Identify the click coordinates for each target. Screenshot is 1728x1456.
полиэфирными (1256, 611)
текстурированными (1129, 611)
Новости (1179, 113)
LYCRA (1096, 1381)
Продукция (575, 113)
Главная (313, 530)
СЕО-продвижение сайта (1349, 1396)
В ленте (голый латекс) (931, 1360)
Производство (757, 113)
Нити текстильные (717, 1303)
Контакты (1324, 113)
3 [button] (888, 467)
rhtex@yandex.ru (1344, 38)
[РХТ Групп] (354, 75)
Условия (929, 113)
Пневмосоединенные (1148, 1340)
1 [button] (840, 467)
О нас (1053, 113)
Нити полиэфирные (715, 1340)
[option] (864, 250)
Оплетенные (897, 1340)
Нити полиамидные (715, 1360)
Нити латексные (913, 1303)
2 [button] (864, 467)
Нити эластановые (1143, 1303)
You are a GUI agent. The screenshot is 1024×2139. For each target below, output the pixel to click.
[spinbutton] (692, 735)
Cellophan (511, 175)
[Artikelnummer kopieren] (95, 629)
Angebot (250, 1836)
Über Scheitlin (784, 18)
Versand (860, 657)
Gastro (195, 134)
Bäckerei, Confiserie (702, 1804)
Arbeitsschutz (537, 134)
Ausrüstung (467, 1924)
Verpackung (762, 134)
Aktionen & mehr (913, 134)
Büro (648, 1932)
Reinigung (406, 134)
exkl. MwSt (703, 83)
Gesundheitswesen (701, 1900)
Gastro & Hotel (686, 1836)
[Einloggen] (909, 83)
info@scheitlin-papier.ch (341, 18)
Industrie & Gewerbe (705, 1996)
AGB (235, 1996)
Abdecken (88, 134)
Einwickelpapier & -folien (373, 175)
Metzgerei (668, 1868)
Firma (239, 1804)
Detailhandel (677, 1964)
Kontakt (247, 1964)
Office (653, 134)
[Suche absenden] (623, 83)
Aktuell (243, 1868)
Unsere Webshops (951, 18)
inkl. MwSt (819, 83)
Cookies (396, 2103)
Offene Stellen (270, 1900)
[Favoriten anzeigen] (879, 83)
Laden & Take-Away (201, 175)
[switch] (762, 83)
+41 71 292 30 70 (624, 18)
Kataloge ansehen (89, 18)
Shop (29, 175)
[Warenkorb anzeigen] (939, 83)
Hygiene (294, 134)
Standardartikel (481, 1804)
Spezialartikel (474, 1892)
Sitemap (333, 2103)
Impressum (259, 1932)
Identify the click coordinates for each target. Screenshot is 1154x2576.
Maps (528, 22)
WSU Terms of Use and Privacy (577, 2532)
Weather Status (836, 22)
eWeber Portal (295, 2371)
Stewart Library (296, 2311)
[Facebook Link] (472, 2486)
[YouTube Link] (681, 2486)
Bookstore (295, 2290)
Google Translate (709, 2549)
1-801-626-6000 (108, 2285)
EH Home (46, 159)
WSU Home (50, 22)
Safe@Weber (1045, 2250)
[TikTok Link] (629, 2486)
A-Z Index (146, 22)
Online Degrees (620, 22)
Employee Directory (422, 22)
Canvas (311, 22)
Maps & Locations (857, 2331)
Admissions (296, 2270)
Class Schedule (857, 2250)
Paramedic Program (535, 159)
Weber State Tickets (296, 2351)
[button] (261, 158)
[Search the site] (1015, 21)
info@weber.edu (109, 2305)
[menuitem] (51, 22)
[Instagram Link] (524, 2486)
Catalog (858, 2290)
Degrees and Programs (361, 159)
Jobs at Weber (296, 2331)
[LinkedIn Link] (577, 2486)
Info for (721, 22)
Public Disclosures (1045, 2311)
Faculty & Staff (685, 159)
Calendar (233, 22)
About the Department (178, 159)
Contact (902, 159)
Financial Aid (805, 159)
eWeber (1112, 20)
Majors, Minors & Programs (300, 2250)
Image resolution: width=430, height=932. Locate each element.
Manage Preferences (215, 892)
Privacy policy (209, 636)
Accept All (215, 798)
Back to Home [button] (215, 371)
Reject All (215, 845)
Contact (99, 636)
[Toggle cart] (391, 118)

===============

▶ **What to work on**
Where does the string "Нити" occur in the material? Copy every line where it does.

▶ **Response to the task**
Нити текстильные (717, 1303)
Нити полиэфирные (715, 1340)
Нити полиамидные (715, 1360)
Нити латексные (913, 1303)
Нити эластановые (1143, 1303)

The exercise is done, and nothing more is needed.